» **Brief**:
Leaving out all pictures, write out word for word the lines from the one containing "Where should I click to: Open the @Babygravy9" to the end of the data below.

[Stored data entries]
______

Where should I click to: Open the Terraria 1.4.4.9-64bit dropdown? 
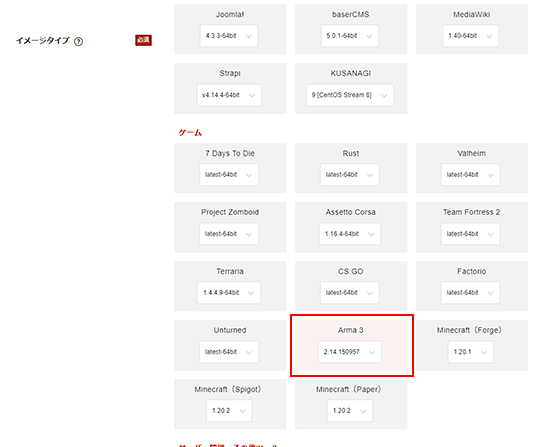229,293
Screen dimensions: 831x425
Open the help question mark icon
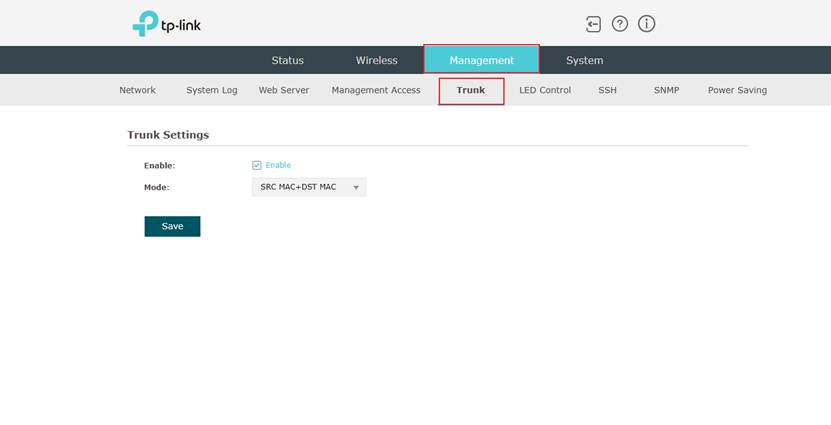(620, 24)
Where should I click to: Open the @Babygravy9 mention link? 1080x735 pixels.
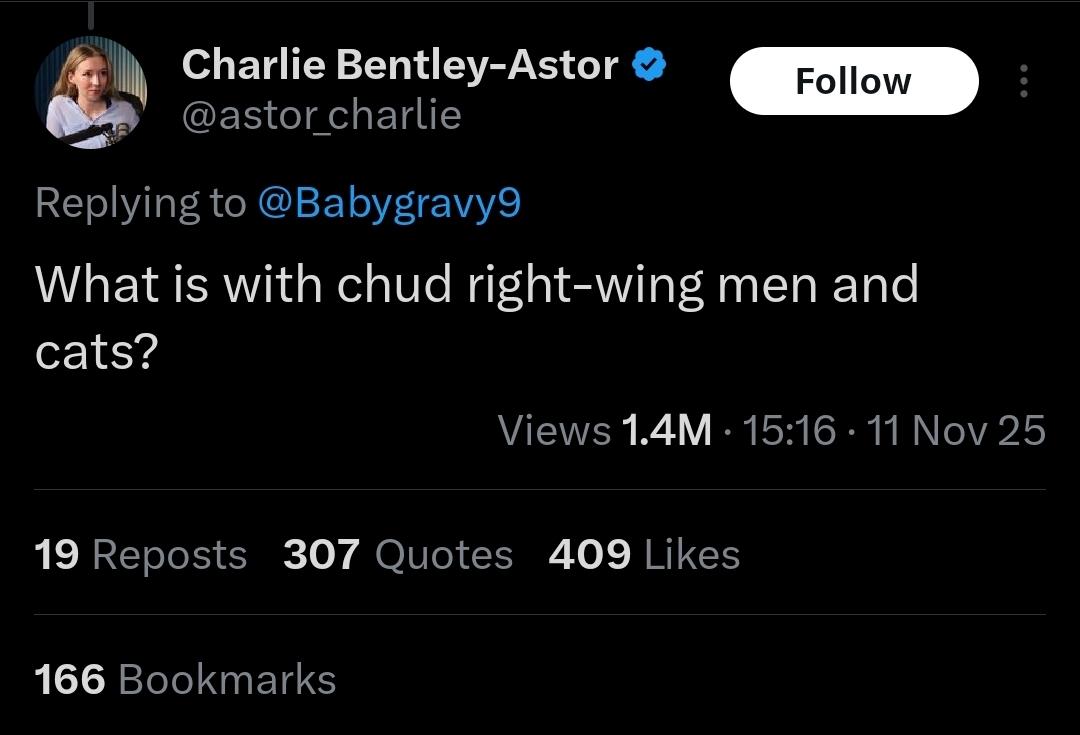tap(389, 203)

______

» **Task output**:
Where should I click to: Open the @Babygravy9 mention link? 1080x735 pixels.
tap(389, 203)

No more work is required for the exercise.